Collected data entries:
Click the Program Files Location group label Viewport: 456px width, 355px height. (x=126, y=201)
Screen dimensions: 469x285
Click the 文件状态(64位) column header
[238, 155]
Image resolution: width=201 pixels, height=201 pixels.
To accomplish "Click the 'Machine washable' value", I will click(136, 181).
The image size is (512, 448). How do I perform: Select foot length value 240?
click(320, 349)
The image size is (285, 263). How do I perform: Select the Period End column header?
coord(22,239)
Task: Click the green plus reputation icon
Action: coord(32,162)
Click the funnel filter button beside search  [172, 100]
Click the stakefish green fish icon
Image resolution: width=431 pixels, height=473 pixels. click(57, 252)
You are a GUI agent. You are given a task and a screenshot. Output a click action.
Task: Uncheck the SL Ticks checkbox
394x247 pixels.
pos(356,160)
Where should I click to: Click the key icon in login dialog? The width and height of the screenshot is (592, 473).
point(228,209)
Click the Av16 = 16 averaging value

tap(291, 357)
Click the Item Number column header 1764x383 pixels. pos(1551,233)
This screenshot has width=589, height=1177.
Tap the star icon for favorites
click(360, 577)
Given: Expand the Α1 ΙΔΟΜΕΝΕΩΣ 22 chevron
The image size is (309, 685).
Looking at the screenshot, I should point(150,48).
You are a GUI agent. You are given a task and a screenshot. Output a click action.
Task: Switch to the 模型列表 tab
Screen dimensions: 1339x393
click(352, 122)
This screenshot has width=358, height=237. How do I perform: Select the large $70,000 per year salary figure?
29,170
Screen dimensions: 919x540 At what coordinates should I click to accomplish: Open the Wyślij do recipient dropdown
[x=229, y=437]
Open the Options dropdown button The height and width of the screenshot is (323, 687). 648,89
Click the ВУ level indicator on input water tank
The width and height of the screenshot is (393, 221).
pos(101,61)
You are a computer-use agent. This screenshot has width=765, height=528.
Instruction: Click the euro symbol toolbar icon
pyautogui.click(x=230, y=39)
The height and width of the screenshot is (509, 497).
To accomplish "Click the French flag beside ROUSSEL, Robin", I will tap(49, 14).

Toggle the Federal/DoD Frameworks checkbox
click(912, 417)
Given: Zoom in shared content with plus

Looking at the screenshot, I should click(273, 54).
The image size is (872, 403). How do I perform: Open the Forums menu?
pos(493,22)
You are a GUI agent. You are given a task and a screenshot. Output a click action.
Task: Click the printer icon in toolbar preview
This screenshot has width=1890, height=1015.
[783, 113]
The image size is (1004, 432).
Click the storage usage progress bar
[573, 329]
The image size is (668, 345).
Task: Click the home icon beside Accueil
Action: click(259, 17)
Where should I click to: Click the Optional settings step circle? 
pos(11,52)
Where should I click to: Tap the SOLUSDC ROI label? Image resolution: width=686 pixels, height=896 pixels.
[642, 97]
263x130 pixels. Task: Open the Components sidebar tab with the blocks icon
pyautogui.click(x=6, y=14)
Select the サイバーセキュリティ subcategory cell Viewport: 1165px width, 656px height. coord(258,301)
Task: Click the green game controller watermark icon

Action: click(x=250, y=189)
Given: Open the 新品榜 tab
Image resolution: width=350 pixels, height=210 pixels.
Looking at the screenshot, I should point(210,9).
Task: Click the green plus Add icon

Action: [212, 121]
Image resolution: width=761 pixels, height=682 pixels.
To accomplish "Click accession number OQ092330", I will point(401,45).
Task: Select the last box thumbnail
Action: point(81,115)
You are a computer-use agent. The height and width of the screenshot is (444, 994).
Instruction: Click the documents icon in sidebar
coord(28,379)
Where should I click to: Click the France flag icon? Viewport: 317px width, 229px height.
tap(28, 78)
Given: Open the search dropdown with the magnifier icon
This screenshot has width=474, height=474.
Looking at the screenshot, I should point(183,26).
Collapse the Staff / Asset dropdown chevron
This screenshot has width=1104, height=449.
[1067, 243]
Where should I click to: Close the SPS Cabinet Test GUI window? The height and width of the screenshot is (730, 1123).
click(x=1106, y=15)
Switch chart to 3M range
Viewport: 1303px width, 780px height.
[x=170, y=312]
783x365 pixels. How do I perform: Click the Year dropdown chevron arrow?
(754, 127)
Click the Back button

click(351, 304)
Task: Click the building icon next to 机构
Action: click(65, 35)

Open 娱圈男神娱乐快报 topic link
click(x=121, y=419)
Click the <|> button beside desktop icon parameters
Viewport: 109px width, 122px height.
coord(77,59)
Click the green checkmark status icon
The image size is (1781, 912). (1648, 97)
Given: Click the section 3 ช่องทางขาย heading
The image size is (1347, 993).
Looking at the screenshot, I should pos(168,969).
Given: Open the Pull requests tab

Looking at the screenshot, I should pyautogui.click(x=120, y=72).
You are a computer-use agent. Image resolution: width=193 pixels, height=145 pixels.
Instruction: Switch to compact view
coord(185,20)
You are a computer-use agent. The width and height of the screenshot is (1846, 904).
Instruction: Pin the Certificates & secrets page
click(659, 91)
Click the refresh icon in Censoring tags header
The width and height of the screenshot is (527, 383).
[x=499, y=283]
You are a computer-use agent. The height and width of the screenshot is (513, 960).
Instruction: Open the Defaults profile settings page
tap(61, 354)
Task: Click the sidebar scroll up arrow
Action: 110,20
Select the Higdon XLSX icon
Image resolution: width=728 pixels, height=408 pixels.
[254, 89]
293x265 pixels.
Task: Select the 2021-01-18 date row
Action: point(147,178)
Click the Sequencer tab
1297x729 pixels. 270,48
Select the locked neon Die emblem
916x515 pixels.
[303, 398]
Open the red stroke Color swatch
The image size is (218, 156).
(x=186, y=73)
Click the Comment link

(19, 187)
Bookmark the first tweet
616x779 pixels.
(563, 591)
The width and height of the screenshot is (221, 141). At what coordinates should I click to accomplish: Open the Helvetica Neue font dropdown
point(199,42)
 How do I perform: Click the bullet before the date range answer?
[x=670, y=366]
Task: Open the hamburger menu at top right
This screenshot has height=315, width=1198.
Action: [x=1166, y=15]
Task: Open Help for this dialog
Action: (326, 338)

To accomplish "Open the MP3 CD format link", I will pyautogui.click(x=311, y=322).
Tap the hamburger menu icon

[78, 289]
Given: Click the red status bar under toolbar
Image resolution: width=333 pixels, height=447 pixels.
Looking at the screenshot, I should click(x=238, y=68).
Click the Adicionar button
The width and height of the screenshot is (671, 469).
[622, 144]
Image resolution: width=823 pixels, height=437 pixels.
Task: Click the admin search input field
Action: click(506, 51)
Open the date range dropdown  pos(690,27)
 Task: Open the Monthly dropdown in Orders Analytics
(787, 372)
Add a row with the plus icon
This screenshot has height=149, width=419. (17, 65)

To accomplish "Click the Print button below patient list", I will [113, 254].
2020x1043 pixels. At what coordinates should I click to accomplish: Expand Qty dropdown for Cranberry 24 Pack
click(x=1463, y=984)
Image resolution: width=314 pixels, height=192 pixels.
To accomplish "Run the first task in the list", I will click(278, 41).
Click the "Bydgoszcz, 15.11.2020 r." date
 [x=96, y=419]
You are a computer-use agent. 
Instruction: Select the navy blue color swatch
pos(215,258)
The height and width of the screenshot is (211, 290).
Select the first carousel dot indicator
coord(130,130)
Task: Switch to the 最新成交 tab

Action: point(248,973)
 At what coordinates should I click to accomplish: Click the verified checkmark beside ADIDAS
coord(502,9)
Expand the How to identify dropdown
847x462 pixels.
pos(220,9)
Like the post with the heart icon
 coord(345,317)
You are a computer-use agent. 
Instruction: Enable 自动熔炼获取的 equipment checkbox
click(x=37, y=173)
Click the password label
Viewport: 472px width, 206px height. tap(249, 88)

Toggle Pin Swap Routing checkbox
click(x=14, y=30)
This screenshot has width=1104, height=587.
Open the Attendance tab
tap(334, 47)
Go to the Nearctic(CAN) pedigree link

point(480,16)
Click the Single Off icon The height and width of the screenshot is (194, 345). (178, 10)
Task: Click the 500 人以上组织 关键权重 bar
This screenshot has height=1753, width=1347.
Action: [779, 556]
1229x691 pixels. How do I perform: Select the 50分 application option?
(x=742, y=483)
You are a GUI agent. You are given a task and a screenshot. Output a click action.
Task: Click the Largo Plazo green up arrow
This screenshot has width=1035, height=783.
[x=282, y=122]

TASK PROMPT.
Every line with "computer" in it should be copied from the entries.

FINISHED EXERCISE.
You are a computer-use agent. This screenshot has width=765, height=528.
You are a computer-use agent. The height and width of the screenshot is (444, 994).
You are a computer-use agent. Image resolution: width=193 pixels, height=145 pixels.
You are a computer-use agent. The width and height of the screenshot is (1846, 904).
You are a computer-use agent. The height and width of the screenshot is (513, 960).
You are a computer-use agent. 
You are a computer-use agent. 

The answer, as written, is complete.